The Ig Nobel Prizes break stereotypes, telling students that everyday things have a research question latent in them, and then provide a lifetime pass to think crazy.
Picture this: An alarm clock rings. As is the universal wont, you try to snooze/stop the shrieking contraption from hell, but wonder of wonders, it runs away from you. You promptly do what any self-respecting individual does when confronted with the situation: you cuss at the blasted thing, and run after it in a bid to stop it from shrieking any further. The device finally captured, you shut it off and look at it with an expression that can only be described as a weird mix of bewilderment and rage. But in all this din, there’s one good thing that has happened: you have gotten yourself out of the bed. And now that you are up, you think to yourself you might as well jump into the shower, and get set to begin the day.
How would you like to possess one such alarm clock? Well, the thing exists, and the series of events described as it rings are more or less correct.
Now, answer these: What is the surface area of an Indian elephant? What is the amount of friction between the sole of your shoe and a banana peel as you step on it? What happens in the brains of people who see the face of Jesus in a piece of toast?
How did you fare? No, wait, that’s the incorrect question. Why would one even know the answers to these questions? The answer, it turns out, is the reason why we put a rover on Mars and the reason why we touch a park bench that has a signboard declaring “Freshly painted, don’t touch!”
Curiosity. Wonder. That’s where science begins.
Those questions above and many more of their kind caught the fancy of several groups of researchers, and they doggedly went on to find their answers. A job well done, they thought, and all was well. But then some people thought that was exceedingly more than well and they gave them an award for it. The award is the Ig Nobel Prize.
Not to be confused with the Nobel Prizes, the Ig Nobel Prizes were instituted by the science humour magazine Annals of Improbable Research. These prizes have been given away every year since 1991 to honour achievements that “make people laugh, and then think”. The prizes celebrate the unusual in the scientific imagination in 10 disciplines, one of which is ‘interdisciplinary’.
The awards are presented by Nobel laureates at a grand, rather quirky, ceremony in the Sanders Theatre at Harvard University. The awardees have exactly 60 seconds to present their acceptance speech. A forbidding eight-year-old girl appointed for the purpose makes her displeasure known when the 60-second rule is violated. She simply gets on the stage and coos: “Please stop, I am bored.” The trick works. Watched by a thousand-odd spectators in the theatre, who are also given the chance to shoot paper aeroplanes on to the stage, the event is telecast live on the internet. This year’s Ig Nobel Prizes will be announced on September 22.
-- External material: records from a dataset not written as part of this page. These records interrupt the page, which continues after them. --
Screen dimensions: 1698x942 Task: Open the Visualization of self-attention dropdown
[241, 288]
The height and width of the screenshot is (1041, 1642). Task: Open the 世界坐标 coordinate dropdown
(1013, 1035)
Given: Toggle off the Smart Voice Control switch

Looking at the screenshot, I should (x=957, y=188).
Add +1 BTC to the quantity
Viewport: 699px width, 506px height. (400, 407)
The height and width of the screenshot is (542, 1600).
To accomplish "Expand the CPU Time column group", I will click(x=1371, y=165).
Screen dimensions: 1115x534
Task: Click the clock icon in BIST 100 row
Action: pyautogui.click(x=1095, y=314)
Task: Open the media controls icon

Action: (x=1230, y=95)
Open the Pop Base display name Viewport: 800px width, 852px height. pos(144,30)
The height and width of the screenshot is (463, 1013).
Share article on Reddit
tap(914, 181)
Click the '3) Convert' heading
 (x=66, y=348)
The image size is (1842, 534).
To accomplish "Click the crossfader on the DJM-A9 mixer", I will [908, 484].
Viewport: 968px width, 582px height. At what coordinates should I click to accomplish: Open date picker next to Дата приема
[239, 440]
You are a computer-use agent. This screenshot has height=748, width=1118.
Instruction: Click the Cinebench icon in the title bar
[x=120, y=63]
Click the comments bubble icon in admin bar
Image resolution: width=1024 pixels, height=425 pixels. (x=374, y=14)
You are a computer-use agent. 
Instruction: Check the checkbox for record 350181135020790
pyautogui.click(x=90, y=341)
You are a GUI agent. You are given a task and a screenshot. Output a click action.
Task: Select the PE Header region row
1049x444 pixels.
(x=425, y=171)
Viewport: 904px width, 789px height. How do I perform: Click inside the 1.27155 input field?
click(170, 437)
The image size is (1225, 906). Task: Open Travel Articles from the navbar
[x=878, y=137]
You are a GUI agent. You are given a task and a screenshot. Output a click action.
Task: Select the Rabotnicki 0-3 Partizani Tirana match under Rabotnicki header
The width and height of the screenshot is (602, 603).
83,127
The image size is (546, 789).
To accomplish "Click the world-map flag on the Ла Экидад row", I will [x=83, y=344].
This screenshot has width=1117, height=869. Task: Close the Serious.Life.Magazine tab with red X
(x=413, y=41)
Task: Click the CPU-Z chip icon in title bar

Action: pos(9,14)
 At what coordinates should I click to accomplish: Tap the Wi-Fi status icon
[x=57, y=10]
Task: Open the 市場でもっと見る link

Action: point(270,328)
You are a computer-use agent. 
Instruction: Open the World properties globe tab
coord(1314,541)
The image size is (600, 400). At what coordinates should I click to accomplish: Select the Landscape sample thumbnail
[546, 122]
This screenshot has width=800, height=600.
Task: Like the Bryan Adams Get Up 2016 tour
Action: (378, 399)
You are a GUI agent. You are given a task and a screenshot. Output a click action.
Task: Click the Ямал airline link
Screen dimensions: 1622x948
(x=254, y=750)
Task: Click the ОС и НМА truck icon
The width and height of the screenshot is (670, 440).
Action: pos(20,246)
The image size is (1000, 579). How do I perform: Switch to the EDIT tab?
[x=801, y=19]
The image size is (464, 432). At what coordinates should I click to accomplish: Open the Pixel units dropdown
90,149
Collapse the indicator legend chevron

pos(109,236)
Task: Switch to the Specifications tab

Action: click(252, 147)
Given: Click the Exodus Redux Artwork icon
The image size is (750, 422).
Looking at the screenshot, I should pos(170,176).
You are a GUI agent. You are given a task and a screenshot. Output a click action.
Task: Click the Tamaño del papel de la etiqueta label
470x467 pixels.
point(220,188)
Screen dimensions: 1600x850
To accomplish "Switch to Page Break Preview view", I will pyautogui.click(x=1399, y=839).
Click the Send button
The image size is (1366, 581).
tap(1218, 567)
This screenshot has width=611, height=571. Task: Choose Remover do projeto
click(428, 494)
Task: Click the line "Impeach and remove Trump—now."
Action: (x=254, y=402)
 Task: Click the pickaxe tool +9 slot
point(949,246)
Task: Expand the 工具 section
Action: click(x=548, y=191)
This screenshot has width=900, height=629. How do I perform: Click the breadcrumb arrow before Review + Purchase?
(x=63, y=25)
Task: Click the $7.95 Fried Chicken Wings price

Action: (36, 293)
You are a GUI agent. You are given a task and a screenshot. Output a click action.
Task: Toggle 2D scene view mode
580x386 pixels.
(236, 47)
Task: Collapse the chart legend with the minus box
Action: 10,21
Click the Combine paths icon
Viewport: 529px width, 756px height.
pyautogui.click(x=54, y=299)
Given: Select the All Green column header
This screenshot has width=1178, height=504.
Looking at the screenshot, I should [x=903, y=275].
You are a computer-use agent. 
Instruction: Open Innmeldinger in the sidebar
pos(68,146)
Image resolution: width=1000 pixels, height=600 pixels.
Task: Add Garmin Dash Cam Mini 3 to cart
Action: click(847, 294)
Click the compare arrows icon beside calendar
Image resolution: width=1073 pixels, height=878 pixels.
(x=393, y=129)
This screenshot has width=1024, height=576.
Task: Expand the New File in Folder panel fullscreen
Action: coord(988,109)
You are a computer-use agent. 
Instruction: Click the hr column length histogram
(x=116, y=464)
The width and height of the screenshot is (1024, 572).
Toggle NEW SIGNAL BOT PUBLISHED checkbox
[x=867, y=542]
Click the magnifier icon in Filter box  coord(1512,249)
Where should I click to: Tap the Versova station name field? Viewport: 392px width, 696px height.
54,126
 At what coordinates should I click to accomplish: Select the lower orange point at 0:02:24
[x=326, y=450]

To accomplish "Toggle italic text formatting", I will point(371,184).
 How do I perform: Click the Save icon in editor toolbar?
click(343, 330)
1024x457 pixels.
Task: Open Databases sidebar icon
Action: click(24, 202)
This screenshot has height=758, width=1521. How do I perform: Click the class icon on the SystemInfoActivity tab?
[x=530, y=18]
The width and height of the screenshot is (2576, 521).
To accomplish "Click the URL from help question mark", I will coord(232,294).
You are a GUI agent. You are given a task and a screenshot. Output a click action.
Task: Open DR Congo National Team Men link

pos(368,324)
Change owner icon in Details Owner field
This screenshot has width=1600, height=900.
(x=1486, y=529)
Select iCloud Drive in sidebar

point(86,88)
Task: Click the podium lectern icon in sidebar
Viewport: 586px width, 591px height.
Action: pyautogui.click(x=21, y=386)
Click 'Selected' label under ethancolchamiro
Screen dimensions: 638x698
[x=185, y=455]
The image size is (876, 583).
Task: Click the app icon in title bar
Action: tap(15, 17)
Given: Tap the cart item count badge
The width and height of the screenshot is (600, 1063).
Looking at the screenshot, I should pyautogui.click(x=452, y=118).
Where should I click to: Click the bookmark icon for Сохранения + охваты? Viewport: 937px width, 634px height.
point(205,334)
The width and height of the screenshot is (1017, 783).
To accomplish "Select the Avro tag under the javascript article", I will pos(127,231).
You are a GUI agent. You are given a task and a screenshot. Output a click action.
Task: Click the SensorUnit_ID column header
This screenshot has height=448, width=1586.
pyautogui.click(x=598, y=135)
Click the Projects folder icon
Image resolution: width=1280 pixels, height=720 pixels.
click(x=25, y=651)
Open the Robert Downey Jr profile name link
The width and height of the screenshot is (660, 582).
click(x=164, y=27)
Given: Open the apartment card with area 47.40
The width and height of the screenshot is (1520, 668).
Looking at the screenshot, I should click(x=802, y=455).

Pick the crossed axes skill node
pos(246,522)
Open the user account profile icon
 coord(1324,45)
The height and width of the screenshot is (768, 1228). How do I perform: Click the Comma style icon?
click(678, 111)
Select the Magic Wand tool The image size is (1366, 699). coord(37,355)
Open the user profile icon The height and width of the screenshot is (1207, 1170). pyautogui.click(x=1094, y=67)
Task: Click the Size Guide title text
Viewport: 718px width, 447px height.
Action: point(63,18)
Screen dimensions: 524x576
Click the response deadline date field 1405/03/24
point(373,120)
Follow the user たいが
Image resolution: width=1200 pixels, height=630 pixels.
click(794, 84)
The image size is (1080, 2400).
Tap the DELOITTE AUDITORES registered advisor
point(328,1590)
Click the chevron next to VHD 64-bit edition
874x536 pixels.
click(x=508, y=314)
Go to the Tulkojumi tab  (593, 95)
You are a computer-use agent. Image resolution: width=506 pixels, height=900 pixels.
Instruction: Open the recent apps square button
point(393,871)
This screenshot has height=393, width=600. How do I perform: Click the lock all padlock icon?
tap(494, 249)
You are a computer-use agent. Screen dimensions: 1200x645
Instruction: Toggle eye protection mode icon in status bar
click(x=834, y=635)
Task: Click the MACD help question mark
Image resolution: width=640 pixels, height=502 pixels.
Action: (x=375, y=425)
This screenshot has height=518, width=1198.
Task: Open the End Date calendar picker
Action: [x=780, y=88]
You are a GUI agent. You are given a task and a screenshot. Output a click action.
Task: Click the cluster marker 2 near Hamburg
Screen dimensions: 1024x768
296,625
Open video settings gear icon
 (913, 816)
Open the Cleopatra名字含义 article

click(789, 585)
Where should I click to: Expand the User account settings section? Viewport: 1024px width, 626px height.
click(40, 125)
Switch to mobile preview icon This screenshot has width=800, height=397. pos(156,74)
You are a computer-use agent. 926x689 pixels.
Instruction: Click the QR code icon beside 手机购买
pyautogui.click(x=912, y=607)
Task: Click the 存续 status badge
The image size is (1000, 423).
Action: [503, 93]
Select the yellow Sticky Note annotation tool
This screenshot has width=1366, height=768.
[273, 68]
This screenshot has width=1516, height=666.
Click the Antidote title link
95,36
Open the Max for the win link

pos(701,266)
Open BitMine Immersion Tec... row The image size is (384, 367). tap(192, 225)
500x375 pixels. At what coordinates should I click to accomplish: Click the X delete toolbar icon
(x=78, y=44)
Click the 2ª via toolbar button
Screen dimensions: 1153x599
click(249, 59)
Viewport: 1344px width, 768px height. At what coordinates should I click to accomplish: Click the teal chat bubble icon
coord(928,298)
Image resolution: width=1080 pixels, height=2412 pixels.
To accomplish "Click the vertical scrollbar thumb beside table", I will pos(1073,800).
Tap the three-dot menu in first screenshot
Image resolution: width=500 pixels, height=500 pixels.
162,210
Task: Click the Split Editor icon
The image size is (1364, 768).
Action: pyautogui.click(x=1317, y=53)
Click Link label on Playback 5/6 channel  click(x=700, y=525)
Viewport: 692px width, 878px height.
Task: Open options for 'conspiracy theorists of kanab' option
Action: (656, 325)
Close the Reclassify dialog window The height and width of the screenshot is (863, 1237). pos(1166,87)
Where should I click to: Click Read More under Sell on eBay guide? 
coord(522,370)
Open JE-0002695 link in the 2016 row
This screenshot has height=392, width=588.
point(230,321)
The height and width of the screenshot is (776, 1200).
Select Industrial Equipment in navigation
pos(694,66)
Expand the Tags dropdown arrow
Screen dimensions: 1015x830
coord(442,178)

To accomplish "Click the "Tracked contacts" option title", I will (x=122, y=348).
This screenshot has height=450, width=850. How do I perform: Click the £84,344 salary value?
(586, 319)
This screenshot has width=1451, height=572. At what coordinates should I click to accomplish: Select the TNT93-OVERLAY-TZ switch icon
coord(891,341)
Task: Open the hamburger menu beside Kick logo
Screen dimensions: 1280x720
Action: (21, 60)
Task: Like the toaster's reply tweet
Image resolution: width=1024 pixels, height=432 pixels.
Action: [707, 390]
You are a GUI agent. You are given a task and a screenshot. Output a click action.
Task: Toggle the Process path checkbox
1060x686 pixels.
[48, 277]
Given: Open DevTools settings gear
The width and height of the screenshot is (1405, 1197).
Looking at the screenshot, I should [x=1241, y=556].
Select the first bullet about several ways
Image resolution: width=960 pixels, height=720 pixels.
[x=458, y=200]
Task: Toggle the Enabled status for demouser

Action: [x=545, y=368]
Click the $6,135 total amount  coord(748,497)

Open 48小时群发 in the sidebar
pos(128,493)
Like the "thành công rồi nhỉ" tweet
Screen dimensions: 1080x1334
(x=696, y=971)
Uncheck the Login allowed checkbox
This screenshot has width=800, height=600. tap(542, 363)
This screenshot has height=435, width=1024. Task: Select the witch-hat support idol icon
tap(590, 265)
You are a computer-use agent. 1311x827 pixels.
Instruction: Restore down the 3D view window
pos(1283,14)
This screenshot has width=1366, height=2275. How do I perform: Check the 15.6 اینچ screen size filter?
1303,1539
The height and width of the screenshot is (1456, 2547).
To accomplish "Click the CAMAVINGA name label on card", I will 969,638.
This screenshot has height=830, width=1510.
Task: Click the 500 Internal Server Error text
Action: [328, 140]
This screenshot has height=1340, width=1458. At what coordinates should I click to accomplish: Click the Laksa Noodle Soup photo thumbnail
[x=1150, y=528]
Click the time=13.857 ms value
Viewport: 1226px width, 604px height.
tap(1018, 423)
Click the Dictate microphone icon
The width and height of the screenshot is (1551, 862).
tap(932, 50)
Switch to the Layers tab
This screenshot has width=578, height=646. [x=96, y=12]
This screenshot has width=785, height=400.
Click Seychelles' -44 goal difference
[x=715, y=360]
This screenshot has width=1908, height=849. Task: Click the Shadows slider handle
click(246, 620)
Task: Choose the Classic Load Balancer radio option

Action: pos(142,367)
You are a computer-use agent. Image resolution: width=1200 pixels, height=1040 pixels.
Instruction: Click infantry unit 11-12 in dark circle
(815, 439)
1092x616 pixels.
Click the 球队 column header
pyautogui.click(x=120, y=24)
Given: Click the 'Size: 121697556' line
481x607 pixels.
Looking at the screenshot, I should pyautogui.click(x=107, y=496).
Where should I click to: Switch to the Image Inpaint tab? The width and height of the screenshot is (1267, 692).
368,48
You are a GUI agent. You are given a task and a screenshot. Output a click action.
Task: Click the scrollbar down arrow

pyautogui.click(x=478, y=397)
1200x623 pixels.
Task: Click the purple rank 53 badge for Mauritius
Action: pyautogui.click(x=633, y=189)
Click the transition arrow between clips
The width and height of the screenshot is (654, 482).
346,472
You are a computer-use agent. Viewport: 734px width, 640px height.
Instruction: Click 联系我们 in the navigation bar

The Ig Nobels are a powerful tool in the storytelling of science. Your story losing steam and faltering and stumbling? No problem! Just nonchalantly segue to an Ig Nobel research question: How do reindeer react to seeing humans disguised as polar bears? Chances are you now have a better story because the all-important reindeer are smack-dab at the centre of the universe, as your previous story blissfully sorties the unimaginable expanses of an unheard of multiverse. Your readers are happy. And thankful.
The postmodern science student wants more, more than what an iPhone can deliver. And so the postmodern science teacher brings in the Ig Nobels when she teaches electrochemistry. To wit: why in certain houses in the town of Anderslov, Sweden, did people’s hair turn green? The electrochemical series is never more fun and the students love it.
The Ig Nobels enthuse people to science, technology and medicine. While on medicine, here’s an Ig Nobel winning piece of research: a scientist from Papua New Guinea investigated injuries due to falling coconuts. In his paper, he describes four patients with head injuries resulting from this. The last two sentences of his paper’s abstract read: “Two required craniotomy. Two others died instantly in the village after being struck by dropping nuts.”
No, the Ig Nobels do not ridicule science. On the contrary, they make it evident that science is fun. The Ig Nobels break stereotypes. They enable students to realise that a scientist isn’t a weird looking, bespectacled person with unkempt hair attired in a lab coat embellished with a pocket protector. These are the awards that tell students that everyday things have a research question latent in them. They give students the lifetime pass to think crazy, and come up with zany ideas. And then use the scientific method to whittle and sieve the idea through.
Back in the classroom, as we discuss another Ig Nobel story, I ask my students what they think of the prizes. All love them and some boldly claim that they want an Ig Nobel as well. I am heartened. But for a split-second I wonder if I am falling short in making my students think big. But then the thought disappears, and I know the students will be good. They are after all the postmodern science students that want more. They want the Ig Nobel. And I can live knowing that, very happily so.
Sangeetha Balakrishnan teaches chemistry at the Women’s Christian College, Chennai.